Traditio is like many other traditional Latin textbooks based purely on grammatical and translation instruction. The book has few pictures, including (and limited to) the cover and a small map. This particular textbook does not talk about culture in historical sense or literary. Each chapter starts with a basic grammar overview of the whole chapter and is then broken down into specific parts. Although an interesting development of the textbook is that the beginning goes into great detail on phonological aspects of the Latin language. Yet typical of any classically written Latin textbook, the first chapter focuses entirely on the verbal system, including not just the present but also other tenses, and states the first two conjugations. Another interesting aspect of this textbook would be that on instruction, a student exhausts a grandiose amount of learning on verbs before chapter 6.

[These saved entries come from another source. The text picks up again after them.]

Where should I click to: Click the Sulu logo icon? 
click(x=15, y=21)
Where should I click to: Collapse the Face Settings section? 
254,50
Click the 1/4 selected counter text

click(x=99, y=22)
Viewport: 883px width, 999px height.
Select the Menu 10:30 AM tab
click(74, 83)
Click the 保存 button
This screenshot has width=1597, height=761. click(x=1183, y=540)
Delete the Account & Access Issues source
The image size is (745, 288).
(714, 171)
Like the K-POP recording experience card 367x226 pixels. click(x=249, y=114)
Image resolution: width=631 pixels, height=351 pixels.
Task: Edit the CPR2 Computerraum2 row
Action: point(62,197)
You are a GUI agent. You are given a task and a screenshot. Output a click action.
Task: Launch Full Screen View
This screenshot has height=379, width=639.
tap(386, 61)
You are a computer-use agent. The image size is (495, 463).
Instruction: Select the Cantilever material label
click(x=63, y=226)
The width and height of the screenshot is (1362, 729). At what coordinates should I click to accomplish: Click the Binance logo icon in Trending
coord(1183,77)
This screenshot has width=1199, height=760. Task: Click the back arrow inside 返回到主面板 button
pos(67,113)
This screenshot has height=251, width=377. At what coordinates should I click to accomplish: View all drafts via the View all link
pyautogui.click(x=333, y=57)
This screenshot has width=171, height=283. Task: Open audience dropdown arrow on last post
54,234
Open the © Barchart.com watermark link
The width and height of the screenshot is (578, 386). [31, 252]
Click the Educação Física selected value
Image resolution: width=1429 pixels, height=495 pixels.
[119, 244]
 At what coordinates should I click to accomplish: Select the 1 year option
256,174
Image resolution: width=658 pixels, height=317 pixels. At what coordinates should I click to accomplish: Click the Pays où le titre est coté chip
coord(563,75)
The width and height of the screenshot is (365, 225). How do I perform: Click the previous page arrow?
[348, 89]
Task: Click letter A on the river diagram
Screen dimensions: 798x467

This textbook is an ironically classic example of the common route many Latin teachers take on instruction in the classroom. When looking at the classical language learning standards, the only standards this textbook covers are 1.1 and 1.2. The other four goals, aside from communication, are not at all present in the textbook. These other four goals being culture, connections, comparison, and communities.

The second textbook, Disce!, is aesthetically pleasing to the eye and similar to Traditio, and puts just as much emphasis on phonological instruction. Yet in addition to the written phonological instruction, this particular textbook has an audio component. This feature is important for students to get an idea as to what a Roman accent may have sounded like. With this in mind, students are delving that much further into the Latin culture. This textbook also spends the first chapter explaining the alphabet and two different families one may have seen in Ancient Rome. Disce! breaks up the verbal system even further by focusing purely on one person from one tense in a single chapter. This instruction allows students to fully understand each person in a conjugation and its purpose.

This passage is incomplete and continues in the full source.